Aujourd’hui se termine au Grand Palais le salon Art Paris + Guests, où 106 galeries présentaient les oeuvres de centaines d’artistes aux styles et origines des plus variés. Visite.

Les avis sur le salon Art Paris sont, disons-le, pour le moins partagés. Par sa présentation en tant que foire, d’abord, qui pose encore une fois une question, la question, celle de la marchandisation, du marketing de l’art. D’où ma curiosité en même temps que ma réticence à payer les 20 € de l’entrée… résolue grâce, encore une fois, à ce cher Viinz qui cédait une invitation sur son blog, invitation de la part de la galerie Nathalie Gaillard, qui héberge le projet Lost Dog Connection.

Quand comme moi on s’est imprégné à plusieurs reprises de l’ambiance de l’oeuvre de Boltanski dans le Grand Palais, entrer dans Art Paris est un choc. White cubes à perte de vue, affiches standardisées pour les noms des galeries. Scénographies qui peinent à accrocher à cause de la profusion. Galeries riches plus grandes que les galeries pauvres, multiplicité des artistes sur une petite surface… rien que de très attendu pour une foire de l’art, mais pas la meilleure manière de mettre en valeur les artistes. On croise quelques riches excentriques, quelques riches non excentriques, certains achètent sur place des oeuvres.

Toutefois, malgré ce constat, on peut quand même avoir des coups de coeur.
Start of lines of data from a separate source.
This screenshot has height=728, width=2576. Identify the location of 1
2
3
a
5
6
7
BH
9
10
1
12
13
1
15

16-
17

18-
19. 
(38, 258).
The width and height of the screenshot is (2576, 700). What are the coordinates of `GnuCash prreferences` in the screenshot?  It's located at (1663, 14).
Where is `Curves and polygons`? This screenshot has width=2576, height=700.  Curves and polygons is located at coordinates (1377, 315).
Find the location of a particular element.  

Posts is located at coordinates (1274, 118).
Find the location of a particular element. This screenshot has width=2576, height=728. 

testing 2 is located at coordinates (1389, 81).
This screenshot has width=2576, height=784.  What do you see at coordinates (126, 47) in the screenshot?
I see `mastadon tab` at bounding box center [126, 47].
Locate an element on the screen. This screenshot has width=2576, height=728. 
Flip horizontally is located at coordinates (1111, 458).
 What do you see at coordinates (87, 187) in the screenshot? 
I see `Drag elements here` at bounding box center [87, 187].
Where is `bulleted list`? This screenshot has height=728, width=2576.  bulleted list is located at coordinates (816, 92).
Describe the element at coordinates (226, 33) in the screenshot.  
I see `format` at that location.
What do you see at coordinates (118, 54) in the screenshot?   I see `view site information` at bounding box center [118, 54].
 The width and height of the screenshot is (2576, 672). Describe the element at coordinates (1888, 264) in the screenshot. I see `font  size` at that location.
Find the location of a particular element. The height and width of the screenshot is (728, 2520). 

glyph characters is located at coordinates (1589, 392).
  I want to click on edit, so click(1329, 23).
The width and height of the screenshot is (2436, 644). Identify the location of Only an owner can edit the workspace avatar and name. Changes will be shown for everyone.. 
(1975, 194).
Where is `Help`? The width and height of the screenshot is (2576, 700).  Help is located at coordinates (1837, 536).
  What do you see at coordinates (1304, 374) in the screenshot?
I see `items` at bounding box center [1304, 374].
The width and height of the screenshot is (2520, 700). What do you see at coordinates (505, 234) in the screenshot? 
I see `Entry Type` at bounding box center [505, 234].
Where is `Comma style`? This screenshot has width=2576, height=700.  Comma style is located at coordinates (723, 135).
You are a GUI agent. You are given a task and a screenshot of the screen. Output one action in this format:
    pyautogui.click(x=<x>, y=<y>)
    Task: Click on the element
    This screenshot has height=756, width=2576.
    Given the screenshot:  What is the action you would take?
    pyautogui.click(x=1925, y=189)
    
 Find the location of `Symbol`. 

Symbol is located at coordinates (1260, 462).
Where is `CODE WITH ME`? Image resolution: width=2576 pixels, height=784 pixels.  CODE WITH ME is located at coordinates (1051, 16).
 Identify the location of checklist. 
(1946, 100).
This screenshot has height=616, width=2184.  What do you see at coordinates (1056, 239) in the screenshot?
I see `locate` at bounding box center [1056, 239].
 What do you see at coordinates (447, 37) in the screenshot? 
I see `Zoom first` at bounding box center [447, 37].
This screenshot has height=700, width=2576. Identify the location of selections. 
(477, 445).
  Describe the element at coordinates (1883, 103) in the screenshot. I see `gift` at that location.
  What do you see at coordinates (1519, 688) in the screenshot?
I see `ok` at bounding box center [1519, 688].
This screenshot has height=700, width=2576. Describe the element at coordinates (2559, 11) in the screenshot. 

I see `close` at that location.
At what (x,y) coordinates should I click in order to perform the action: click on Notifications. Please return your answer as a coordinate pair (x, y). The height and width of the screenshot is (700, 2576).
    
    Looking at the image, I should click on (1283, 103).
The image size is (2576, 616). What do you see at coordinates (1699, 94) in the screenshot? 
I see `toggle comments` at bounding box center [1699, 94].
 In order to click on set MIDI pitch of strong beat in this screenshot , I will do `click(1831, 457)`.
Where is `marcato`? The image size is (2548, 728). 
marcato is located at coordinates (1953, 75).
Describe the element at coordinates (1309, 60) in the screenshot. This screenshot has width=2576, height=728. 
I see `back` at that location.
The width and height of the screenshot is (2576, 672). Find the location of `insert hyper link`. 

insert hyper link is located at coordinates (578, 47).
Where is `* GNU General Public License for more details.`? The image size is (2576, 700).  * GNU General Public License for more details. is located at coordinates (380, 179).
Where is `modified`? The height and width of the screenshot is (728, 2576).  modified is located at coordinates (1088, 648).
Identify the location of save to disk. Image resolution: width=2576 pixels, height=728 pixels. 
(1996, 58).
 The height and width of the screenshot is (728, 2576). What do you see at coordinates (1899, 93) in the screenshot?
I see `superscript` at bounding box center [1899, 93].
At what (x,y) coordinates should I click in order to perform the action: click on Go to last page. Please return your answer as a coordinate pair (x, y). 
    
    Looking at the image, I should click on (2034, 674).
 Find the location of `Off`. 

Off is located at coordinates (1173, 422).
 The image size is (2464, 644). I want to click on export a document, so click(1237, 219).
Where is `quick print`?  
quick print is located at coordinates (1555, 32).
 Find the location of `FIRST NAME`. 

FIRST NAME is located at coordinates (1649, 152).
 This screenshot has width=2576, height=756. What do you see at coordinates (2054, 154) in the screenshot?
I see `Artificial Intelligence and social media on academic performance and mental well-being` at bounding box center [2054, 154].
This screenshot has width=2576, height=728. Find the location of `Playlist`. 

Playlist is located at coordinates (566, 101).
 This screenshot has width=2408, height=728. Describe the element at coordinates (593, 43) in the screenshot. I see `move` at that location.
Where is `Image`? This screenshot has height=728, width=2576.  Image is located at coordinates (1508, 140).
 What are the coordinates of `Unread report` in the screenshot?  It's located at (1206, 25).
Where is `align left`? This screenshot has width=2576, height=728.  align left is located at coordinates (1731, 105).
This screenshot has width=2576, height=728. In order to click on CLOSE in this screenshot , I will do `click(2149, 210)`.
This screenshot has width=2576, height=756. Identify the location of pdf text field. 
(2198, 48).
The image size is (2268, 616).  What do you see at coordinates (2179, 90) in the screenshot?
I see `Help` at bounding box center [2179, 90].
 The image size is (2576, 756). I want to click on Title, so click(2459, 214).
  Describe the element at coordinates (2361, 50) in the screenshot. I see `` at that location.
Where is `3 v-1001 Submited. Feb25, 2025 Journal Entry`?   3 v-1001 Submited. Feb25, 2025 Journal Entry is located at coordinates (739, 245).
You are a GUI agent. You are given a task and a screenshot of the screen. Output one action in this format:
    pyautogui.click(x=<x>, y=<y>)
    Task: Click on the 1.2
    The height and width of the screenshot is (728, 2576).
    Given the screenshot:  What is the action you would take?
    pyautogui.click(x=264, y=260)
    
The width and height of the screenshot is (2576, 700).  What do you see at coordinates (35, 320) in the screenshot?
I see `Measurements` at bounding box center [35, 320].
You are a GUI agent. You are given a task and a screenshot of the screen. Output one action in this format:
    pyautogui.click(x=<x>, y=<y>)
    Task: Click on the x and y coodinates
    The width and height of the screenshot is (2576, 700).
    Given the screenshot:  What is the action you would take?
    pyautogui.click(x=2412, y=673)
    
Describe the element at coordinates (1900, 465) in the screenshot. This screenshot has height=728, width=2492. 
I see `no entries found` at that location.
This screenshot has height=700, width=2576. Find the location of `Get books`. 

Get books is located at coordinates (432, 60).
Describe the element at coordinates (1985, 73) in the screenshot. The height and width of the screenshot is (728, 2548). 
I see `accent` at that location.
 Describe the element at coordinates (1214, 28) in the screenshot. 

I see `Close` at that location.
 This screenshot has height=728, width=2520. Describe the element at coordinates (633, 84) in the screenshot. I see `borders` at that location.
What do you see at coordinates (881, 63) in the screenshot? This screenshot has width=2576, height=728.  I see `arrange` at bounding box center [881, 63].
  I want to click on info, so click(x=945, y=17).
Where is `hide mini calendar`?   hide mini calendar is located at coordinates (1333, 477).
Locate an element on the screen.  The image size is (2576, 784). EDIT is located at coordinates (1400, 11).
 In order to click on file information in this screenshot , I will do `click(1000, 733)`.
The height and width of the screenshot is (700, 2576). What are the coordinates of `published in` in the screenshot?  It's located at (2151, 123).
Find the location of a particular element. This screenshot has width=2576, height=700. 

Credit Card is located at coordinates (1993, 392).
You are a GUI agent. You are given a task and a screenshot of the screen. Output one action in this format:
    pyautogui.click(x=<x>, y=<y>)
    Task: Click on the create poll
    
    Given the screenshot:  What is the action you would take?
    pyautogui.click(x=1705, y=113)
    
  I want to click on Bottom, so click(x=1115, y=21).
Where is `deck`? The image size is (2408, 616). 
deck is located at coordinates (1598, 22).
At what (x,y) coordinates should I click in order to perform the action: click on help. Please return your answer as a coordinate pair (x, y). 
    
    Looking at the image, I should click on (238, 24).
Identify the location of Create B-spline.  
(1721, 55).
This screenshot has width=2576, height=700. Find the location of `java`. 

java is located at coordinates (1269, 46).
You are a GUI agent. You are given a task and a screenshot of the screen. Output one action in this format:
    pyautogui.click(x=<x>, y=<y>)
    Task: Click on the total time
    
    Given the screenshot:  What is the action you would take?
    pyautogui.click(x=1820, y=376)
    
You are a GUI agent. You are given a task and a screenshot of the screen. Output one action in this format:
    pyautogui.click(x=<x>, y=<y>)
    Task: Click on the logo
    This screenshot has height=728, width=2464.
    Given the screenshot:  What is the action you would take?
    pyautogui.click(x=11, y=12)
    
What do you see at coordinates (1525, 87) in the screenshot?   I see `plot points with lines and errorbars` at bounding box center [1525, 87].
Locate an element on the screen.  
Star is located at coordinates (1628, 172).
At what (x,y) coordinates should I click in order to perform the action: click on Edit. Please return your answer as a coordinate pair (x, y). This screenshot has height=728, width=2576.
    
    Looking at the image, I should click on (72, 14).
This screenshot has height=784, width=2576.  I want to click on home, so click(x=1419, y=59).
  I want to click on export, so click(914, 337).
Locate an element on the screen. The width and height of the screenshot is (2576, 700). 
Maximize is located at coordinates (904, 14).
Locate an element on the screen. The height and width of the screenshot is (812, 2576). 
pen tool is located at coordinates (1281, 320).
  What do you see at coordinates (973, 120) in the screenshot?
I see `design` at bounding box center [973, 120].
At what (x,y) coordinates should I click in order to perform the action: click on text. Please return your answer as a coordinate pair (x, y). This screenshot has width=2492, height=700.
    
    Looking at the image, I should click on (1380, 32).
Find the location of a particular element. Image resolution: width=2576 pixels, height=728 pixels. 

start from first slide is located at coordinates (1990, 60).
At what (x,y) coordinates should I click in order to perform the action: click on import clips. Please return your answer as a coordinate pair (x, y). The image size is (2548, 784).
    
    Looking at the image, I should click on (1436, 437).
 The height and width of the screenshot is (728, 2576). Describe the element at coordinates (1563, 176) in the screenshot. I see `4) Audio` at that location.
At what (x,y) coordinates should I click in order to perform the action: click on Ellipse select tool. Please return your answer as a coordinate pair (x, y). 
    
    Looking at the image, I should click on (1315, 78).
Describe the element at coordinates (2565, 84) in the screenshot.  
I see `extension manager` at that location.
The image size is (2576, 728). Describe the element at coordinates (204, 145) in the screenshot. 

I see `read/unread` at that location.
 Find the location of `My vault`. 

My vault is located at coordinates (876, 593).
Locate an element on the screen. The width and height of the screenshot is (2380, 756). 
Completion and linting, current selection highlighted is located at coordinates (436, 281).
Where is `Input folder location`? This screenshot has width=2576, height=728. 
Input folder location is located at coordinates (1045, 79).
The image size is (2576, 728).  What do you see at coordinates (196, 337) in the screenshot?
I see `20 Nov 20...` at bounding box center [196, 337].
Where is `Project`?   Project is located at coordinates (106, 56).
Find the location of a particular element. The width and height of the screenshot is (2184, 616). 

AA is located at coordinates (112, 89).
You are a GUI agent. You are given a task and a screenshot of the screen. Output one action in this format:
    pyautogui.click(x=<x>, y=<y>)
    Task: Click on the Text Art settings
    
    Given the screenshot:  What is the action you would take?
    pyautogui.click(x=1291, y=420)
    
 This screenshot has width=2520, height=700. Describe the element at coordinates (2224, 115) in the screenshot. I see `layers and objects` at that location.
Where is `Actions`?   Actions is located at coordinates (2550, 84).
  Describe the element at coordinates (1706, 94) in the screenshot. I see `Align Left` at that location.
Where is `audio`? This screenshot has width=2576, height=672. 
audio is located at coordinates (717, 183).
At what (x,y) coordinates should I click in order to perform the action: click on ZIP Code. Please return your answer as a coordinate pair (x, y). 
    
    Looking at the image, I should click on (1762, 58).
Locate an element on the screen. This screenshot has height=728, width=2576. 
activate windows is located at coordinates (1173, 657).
Je tenais à ne rien rater, même et surtout de discret, aussi j’ai passé trois heures dans les allées du Grand Palais, et j’ai déniché quelques futures visites, et même pour vous, quelques futurs billets :

  • La Galerie de l’Instant, 46 rue de Poitou dans le 3ème, expose des photos qu’on voudrait avoir près de soi, chez soi. Des photos des Rolling Stones et de Marilyn Monroe, des photos prises par Richard Avedon ou par Patrick Demarchelier,… L’expo actuelle est justement centrée autour de Marilyn Monroe, et ceux qui me connaissent savent que je ne peux que craquer, j’y serai très bientôt.
  • La Galerie Les Yeux Fertiles, 27 rue de Seine dans le 6ème, expose les artistes surréalistes, les artistes ayant eu une période surréaliste, ou se plaçant en marge du surréalisme. Là encore, c’est une passion personnelle pour ce mouvement artistique.
  • Et enfin, la Galerie Rabouan Moussion, 121 rue Vieille du Temple dans le 3ème, qui expose beaucoup d’oeuvres d’artistes contemporains russes, là encore je suis touché immédiatement, ainsi que l’oeuvre moqueuse de l’artiste française Mary Sue.